**Brief:**
Using the passage on IHOS Music Theatre and Opera, answer the following:
(a) In which city and year was the company established?
(b) In what language is The Lunch Box sung?
(c) When did IHOS form the IHOS Music Theatre Laboratory?

— START OF Passage provided —

IHOS Music Theatre and Opera is a Tasmanian opera company was established in Hobart in 1990, by composer and artistic director Constantine Koukias, and production director Werner Ihlenfeld to create original music-theatre and opera works.

Major repertoire
Olegas - by Constantine Koukias, Libretto by Natasha Cica
Tesla - Lightning in His Hand. - An opera in two parts, sung in English By Constantine Koukias.
The Divine Kiss (Das Böse ist Immer und Überall) - An opera sung in Modern and Ecclesiastical Greek, Hebrew, German and English by Constantine Koukias. Dedicated to the memory of Józef Wawrzynczak
To Traverse Water - An Opera in Two Parts Sung in Ecclesiastical & Modern Greek by Constantine Koukias
Days and Nights with Christ - An opera by Constantine Koukias
Prayer Bells - A concert piece by Constantine Koukias
The Lunch Box - A chamber opera by Thanapoom Sirichang, sung in Thai

IHOS Music Theatre Laboratory
In late 1999 IHOS formed the IHOS Music Theatre Laboratory, a sub-section of the main company that provides training for young opera / music-theatre performers, as well as commissioning and collaborative opportunities for Australian composers, directors and designers.

— END OF Passage provided —
— START OF Data excerpts —

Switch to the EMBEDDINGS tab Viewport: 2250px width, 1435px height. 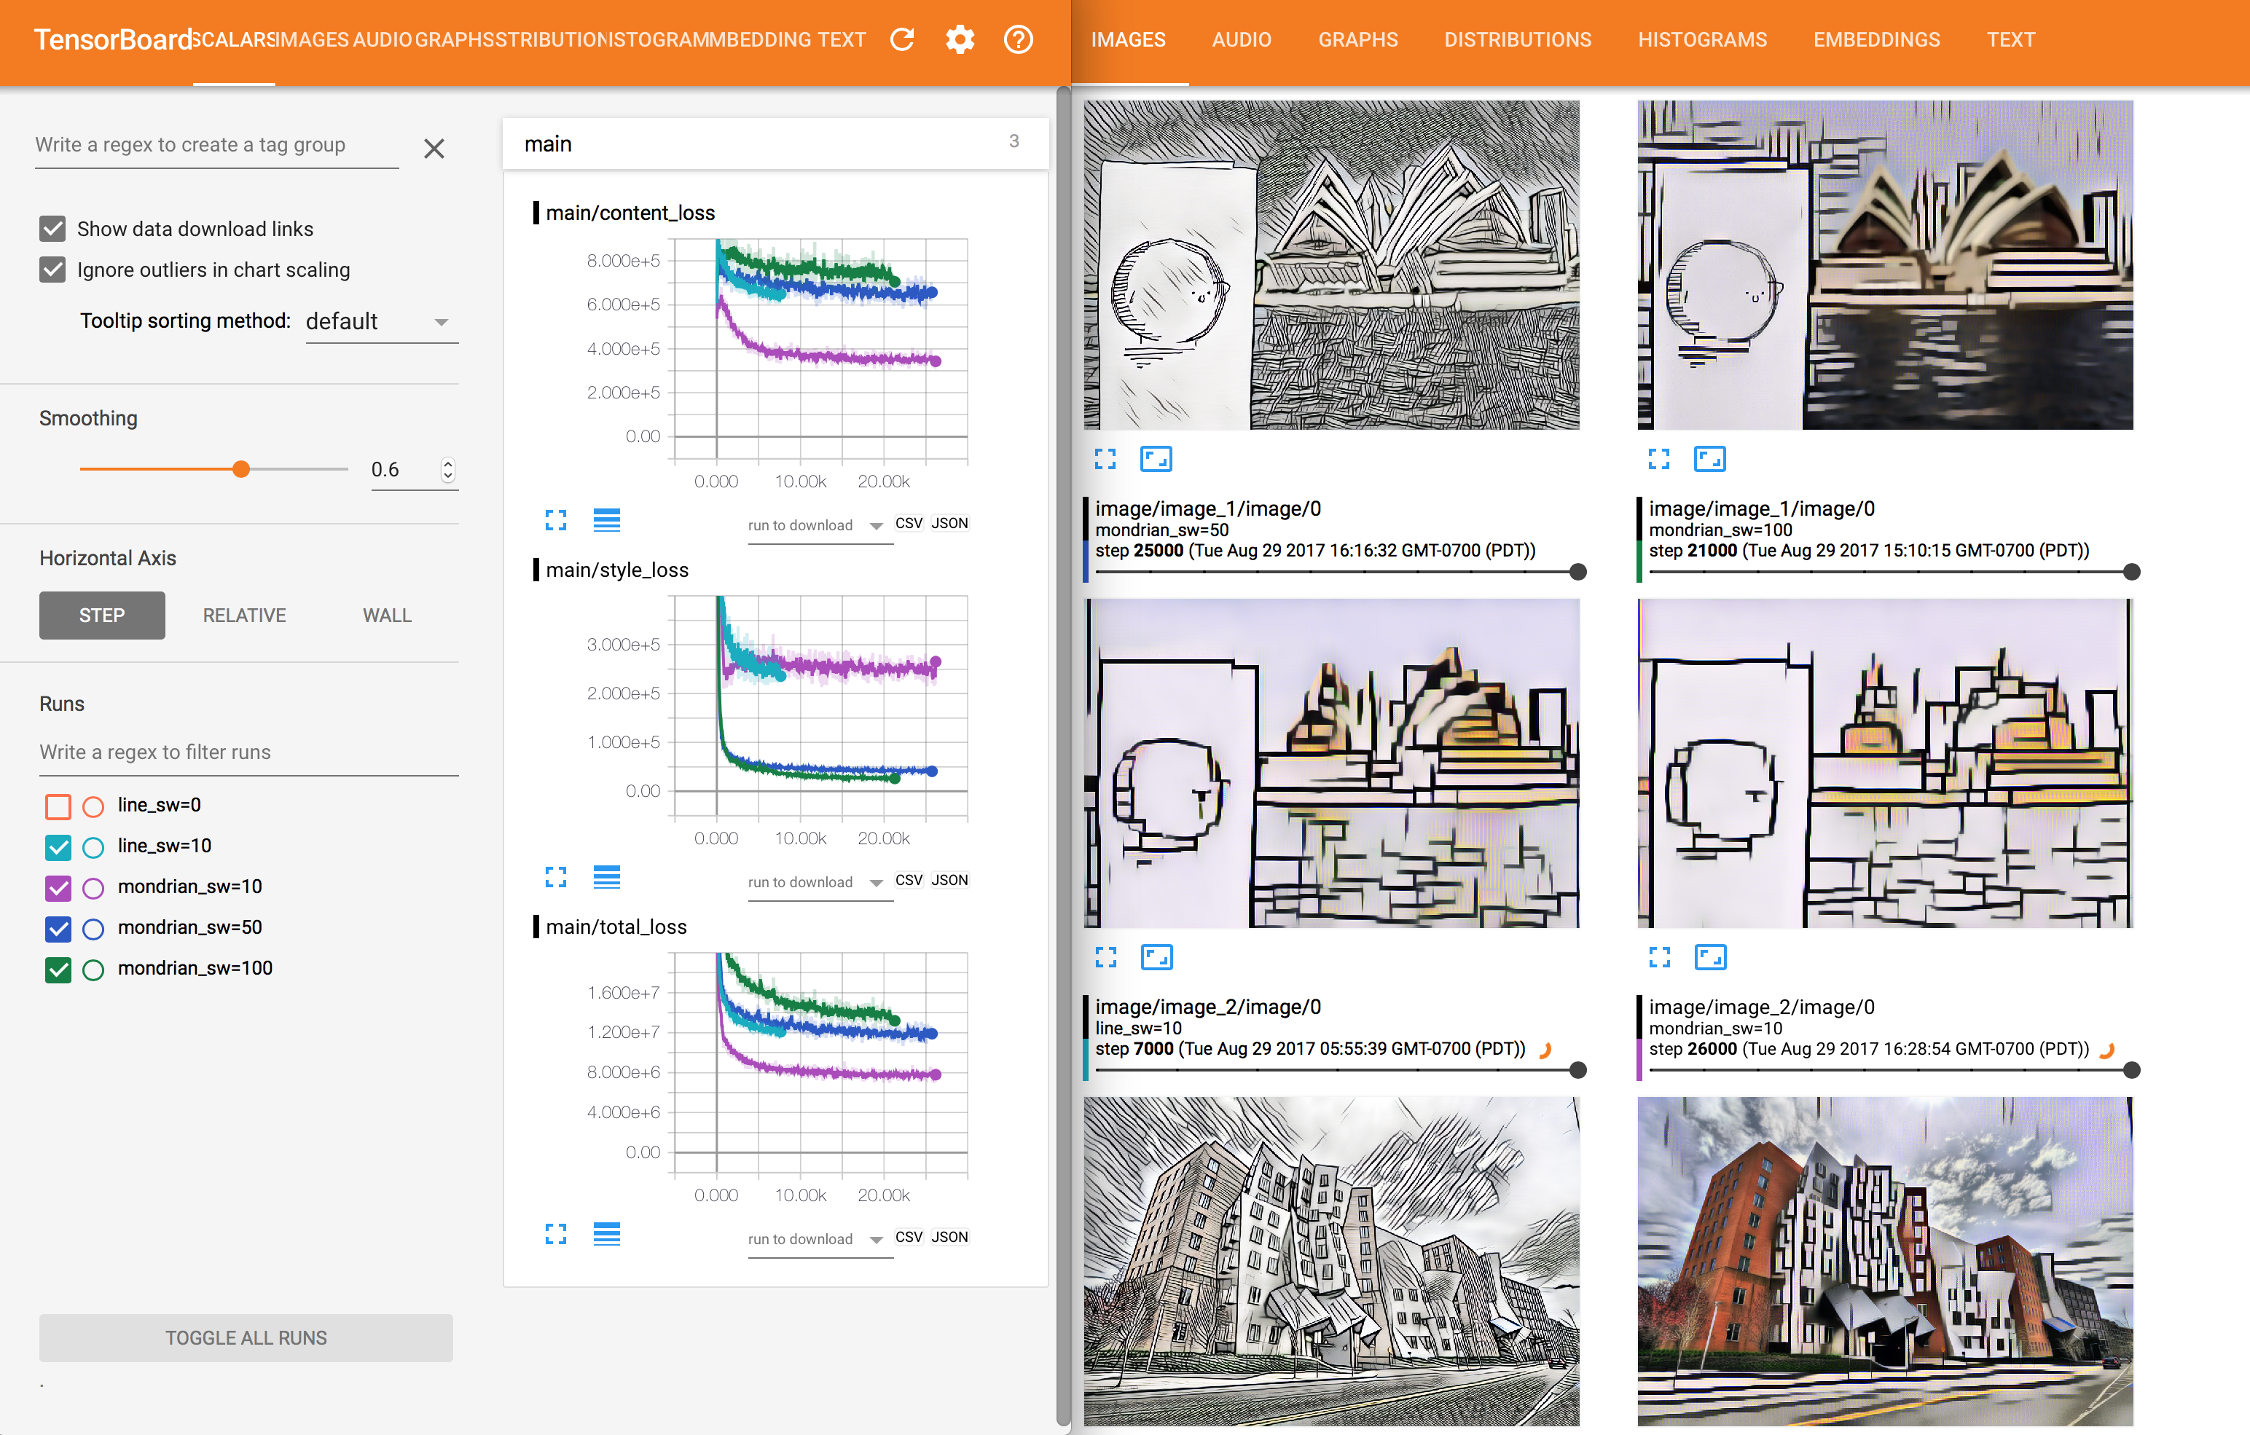(1876, 40)
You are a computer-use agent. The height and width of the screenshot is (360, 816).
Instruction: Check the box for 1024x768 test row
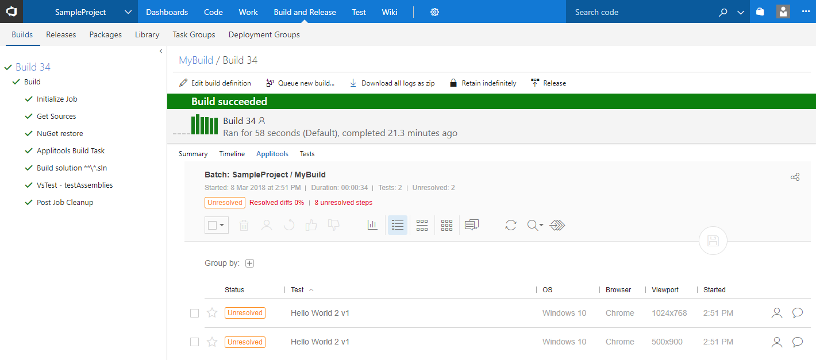point(194,313)
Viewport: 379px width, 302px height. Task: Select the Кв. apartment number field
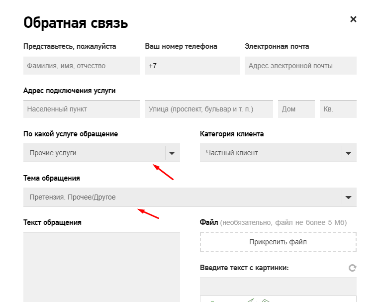[x=338, y=109]
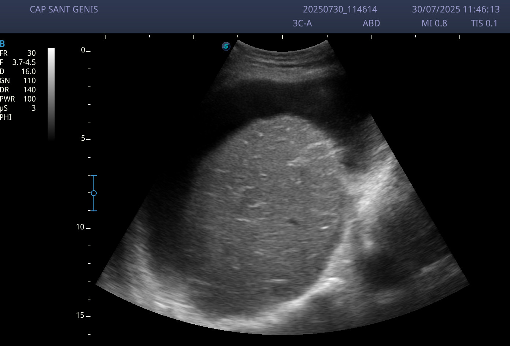Click the PWR 100 power setting
510x346 pixels.
[18, 99]
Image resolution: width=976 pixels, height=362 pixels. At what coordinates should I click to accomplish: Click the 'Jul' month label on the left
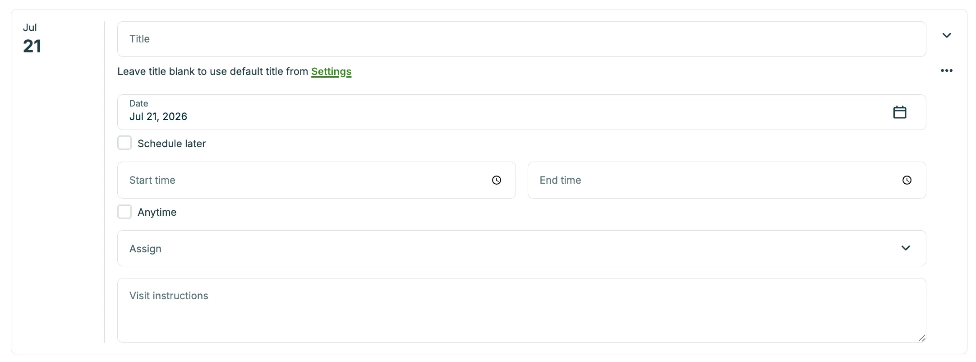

— END OF Data excerpts —

**Task solution:**
(a) Hobart, in 1990.
(b) Thai.
(c) In late 1999.